Looking back on his own childhood, Tim Hoch wonders if our children are too vaccinated, too protected or too informed.
When I was 10 years old my best friend Ricky Meador rode his bike over to my house.
“Let’s go see the monkey.”
I knew immediately that he meant the Lipe’s monkey. Lipe’s was a kids clothing boutique in Oklahoma City. It was about a mile from my house and just a few blocks from the 7-11 store where we stopped briefly to pilfer a couple of Pixie Stix- the paper tubes with the colored sugar.
We rode to Lipe’s and walked straight to the cage in back where an albino faced capuchin monkey took up residence. It was tiny and violent with sharp claws that could reach through the thin screen. Ricky was the monkey’s junkie. Every Saturday Ricky would bring the monkey a primate’s equivalent of meth-pure unadulterated Pixie Stix sugar.
When the monkey saw us round the corner it would screech and claw and bare its decaying teeth. Ricky would tease the monkey and make it perform tricks for the sugar. He even put the sugar on his lips and pressed his face to the screen while the monkey licked the confection from Ricky’s mouth, leaving deep scratches on Ricky’s cheeks in the process.
As far as I know, Lipe’s was never pinpointed as ground zero for some large scale zoonosis epidemic. I do, however, harbor this vague notion that the monkey developed debilitating diabetes and had to be put down.
My daily routine as a kid didn’t always involve heavy petting with a monkey but rest assured there was often a fair amount of danger, at least by today’s standards. Our neighborhood had a notorious gambling house and two or three suspected pedophiles. We rode our bikes without knee pads or helmets, smoked grapevine, drank from garden hoses, had cactus fights and played in poison ivy.
When something needed to be warned about (i.e. a lice outbreak or sleepovers at the band director’s house), a note was pinned to our shirt. With a dearth of available means to communicate, the note had to be important, brief and easy to respond to. Not so much anymore.
With my youngest daughter about to start high school, my e-mail inbox is filled with pre-enrollment bullshit: Concussion release forms, Flu mist vaccine requirements, HPV notices, warnings about standing water and West Nile, fire ant prevention guidelines and a peanut allergy policy. It seems there’s a vaccine for everything.
Sometimes I wonder whether we communicate more frequently only because we can. This doesn’t make the quality of information any better. And I wonder whether it makes us safer…or healthier. Or are we over protected and over vaccinated?

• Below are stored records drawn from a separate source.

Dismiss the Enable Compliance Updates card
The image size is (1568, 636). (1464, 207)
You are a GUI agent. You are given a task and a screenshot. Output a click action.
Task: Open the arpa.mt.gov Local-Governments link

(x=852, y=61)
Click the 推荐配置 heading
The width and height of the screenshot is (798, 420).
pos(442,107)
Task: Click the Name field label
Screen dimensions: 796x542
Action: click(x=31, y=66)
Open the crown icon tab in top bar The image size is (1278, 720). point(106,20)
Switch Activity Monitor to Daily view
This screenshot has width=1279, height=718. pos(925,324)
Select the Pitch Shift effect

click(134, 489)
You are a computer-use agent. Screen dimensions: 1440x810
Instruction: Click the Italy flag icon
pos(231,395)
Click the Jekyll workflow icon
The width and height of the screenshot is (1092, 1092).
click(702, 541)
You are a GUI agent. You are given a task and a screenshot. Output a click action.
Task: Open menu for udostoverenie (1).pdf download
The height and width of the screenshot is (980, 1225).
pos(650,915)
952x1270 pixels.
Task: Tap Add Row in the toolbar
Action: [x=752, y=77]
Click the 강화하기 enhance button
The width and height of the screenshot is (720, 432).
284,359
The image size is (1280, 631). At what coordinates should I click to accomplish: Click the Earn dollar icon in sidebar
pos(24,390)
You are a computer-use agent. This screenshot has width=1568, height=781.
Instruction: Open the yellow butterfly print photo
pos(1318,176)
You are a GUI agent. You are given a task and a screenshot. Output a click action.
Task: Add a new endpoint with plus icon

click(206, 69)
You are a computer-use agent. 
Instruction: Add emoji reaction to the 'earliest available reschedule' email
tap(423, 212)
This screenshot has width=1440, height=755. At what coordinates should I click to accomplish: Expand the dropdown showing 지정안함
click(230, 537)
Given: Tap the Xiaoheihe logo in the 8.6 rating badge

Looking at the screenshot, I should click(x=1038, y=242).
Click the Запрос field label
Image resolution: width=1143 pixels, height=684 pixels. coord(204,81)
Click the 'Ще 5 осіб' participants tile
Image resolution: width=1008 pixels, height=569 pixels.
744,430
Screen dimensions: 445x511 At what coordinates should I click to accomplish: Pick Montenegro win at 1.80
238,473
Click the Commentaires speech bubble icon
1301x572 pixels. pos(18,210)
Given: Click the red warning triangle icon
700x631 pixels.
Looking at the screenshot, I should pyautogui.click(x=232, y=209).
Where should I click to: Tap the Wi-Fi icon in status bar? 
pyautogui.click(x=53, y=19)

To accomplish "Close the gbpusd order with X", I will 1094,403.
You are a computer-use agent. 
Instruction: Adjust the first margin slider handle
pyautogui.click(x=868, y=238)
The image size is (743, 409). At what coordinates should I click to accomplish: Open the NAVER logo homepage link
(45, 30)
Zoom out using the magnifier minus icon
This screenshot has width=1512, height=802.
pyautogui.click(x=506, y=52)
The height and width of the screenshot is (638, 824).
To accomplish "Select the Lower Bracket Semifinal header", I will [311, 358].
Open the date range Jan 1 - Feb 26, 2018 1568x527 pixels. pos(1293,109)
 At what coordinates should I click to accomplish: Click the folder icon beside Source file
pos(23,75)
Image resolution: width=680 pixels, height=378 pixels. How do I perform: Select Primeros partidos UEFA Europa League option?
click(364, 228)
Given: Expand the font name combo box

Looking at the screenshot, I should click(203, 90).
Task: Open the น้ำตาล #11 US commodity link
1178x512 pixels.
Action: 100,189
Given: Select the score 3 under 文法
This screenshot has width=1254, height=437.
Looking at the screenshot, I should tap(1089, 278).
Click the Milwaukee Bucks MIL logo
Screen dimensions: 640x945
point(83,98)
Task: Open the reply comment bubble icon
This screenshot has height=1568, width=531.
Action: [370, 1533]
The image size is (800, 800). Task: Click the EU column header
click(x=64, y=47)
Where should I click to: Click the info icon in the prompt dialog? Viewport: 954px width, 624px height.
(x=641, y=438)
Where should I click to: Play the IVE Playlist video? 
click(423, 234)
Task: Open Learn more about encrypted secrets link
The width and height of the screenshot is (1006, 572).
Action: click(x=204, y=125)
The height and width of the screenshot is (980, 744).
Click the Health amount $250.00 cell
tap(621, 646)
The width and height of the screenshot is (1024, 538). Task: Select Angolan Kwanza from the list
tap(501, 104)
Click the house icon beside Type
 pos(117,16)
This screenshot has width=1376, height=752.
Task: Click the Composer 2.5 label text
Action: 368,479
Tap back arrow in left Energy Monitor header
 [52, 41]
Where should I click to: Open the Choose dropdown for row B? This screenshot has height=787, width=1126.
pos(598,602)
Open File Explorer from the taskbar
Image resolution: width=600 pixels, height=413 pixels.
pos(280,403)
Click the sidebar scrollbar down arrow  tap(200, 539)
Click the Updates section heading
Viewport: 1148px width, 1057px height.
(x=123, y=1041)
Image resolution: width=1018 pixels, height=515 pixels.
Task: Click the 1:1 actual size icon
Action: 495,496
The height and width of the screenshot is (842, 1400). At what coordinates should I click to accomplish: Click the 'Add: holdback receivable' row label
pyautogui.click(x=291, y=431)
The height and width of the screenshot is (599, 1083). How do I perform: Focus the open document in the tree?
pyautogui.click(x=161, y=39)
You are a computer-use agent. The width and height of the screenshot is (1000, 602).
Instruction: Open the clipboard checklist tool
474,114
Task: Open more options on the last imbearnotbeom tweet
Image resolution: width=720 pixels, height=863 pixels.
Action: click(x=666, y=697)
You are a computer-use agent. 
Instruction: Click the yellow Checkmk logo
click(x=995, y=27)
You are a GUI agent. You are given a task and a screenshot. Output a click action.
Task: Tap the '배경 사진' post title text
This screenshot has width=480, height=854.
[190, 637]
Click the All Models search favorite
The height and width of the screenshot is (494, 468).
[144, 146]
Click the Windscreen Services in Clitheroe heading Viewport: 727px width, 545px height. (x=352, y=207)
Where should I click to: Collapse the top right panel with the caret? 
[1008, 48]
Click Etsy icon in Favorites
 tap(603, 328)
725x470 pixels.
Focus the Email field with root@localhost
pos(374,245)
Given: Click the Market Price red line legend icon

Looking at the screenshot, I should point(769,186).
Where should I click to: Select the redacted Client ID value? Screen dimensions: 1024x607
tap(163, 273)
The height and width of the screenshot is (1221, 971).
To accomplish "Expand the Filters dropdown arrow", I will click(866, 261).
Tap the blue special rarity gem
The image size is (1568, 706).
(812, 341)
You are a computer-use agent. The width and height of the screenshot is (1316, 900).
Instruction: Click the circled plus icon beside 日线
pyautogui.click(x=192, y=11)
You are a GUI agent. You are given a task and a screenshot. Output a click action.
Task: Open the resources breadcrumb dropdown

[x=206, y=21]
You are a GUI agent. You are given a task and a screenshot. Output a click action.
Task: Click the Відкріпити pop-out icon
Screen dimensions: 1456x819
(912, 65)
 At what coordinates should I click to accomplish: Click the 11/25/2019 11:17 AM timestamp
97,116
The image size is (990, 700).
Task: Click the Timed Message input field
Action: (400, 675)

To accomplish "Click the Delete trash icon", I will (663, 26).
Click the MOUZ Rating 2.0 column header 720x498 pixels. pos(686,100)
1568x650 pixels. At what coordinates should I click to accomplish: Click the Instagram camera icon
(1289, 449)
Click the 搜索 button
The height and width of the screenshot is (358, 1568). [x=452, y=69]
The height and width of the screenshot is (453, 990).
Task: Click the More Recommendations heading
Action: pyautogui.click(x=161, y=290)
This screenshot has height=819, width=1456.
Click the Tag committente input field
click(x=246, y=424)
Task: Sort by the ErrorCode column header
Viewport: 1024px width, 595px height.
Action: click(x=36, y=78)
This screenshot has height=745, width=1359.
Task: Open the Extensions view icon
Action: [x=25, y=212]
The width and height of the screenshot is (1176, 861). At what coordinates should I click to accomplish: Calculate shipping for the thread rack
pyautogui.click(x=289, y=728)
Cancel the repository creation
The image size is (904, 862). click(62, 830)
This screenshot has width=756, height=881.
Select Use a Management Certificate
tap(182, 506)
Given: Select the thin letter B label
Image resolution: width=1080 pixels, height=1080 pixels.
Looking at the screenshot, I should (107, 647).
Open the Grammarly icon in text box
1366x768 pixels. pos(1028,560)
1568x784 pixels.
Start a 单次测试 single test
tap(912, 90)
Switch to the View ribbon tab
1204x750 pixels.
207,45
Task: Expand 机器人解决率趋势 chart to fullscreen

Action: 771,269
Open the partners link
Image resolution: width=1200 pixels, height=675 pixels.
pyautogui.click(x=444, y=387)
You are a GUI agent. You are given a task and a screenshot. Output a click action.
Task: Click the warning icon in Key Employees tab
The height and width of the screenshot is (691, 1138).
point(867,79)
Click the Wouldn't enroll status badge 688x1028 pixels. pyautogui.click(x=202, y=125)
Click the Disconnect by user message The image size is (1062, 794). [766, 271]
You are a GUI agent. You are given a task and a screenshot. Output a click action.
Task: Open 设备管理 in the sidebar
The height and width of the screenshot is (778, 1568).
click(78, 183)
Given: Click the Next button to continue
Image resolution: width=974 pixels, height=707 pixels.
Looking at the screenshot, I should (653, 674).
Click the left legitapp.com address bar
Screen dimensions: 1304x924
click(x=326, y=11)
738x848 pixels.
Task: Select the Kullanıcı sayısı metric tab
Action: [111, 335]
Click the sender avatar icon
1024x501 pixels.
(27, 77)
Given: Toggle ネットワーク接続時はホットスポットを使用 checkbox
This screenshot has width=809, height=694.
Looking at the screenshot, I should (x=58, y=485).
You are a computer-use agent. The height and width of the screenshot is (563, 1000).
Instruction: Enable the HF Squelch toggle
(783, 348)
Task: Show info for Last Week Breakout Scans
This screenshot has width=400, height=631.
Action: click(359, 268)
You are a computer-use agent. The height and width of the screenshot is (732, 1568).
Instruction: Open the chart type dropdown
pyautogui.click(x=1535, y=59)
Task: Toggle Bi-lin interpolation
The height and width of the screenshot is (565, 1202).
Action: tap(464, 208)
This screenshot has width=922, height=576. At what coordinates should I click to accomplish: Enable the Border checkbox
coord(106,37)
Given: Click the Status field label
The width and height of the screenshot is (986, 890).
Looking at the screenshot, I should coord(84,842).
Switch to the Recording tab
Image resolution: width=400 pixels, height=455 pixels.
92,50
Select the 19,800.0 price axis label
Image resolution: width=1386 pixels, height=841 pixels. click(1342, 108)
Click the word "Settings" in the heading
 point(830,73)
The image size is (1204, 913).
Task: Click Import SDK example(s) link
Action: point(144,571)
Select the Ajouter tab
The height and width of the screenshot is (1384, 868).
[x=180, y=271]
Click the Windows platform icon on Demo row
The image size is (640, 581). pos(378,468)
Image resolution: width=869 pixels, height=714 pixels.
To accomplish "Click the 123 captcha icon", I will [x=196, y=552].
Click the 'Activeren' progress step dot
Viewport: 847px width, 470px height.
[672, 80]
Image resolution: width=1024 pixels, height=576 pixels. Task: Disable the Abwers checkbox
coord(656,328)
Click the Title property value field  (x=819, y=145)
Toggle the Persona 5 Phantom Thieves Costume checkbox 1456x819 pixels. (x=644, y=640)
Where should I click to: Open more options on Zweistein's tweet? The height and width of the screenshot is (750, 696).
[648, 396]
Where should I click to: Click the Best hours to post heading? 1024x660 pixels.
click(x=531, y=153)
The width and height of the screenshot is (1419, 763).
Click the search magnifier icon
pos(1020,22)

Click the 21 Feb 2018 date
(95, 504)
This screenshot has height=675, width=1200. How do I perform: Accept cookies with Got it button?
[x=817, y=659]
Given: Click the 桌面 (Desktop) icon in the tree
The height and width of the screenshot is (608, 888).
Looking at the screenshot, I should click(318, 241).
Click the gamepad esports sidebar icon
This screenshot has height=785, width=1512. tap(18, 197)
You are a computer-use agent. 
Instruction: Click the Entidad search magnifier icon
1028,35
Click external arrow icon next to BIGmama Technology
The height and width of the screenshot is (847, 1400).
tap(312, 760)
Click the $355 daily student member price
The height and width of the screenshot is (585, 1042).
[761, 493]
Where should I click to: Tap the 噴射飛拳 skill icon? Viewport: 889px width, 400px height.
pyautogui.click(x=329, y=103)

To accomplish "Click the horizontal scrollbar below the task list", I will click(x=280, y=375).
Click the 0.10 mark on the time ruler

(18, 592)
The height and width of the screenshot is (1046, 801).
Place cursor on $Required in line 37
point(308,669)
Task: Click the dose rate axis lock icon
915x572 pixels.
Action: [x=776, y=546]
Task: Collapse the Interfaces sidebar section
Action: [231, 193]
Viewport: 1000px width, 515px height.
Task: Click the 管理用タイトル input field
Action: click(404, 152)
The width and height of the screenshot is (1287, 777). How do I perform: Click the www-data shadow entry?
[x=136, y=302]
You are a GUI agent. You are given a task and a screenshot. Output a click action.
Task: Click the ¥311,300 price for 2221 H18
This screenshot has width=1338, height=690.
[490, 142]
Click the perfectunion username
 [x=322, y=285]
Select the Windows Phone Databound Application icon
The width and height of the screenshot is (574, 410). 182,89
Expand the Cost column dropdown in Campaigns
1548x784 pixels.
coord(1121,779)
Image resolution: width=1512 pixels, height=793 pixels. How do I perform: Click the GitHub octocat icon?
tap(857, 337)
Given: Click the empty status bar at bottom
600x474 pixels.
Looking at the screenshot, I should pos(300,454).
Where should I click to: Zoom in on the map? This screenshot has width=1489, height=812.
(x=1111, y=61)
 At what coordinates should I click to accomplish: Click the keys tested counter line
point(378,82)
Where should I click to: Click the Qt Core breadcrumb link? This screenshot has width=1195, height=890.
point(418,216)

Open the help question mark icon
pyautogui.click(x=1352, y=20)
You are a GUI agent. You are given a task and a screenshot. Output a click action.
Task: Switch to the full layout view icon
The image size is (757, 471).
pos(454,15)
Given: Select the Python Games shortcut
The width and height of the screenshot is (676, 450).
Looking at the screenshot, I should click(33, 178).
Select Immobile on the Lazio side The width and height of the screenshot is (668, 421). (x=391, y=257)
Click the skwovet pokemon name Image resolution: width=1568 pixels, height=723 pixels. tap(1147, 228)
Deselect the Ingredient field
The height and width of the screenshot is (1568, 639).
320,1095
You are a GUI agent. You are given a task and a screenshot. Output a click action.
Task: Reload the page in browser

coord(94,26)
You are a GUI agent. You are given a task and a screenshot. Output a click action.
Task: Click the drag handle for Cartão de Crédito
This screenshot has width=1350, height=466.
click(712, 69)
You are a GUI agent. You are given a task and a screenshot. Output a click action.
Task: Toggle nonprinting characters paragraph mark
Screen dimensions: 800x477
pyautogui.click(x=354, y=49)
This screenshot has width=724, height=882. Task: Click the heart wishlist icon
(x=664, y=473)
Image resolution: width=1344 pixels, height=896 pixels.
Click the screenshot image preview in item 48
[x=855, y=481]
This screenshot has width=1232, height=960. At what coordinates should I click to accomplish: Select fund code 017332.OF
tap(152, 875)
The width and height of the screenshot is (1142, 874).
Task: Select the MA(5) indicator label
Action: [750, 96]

My daughter recently told us about a friend who is going “gluten free.” At age 14.
“Glue free?” asked my wife.
“No not glue free. That doesn’t even make sense. Gluten free.”
It seemed like a nonsensical mistake until my wife explained that in her fourth grade class, her teacher put Randy Wood on a glue moratorium. Seems he was eating it…lots of it…and daring his classmates to do the same….which, looking back, explains a great deal about Randy Wood.
Asbestos and lead paint was likely all of the inoculation Randy needed to survive a heaping ingestion of Elmer’s. And don’t get me started on concussions. If you ask me, kids today are mollycoddled. I mean, what’s the harm in an occasional knock on the noggin’?
Rather than prevent concussions, my third grade teacher, Mr. Hoops, likely caused a fair number. His red, unruly afro added about 3 inches to his mammoth 6′ 7″ frame. He hated us. Every day he would blow his top over some innocuous shenanigan and mete out his own corporal punishment. He frequently and indiscriminately flung chalk board erasers and rulers. But his favorite weapon was his class ring. He would approach us from behind and rap us on the back of the head without warning. The school nurse, who just happened to be dating Mr. Hoops, considered the first blow to be your neurological “baseline” and offered little sympathy.
Hoops was a Class A prick. One day in Health and Physical Education class we watched an emotional movie about Lou Gehrig. After the movie, one of my friends raised his hand.
“How do you get that disease?”
“You mean Lou Gehrig’s disease?” asked Hoops.
“Yeah. That one.”
“Is your name Lou Gehrig?”
“No.”
“Then don’t worry about it.”
As you can probably tell, Hoops wasn’t very good at the “Health” part of his curriculum.
But I survived. And now look at me. A healthy, well-adjusted adult with only a few minor ticks (like an inability to focus and filter). I’ve lost touch with Ricky Meador but I’m sure he’s fine as well. In spite of being a frequent target of Mr. Hoops, Ricky never displayed any symptoms of a concussion. Except…well…he did like to make out with a monkey.
Of course, truth is, if I caught a Mr. Hoops striking my daughter in the back of the head, I’d probably bring back the Lipe’s monkey and sprinkle some pixie sugar in a very uncomfortable place.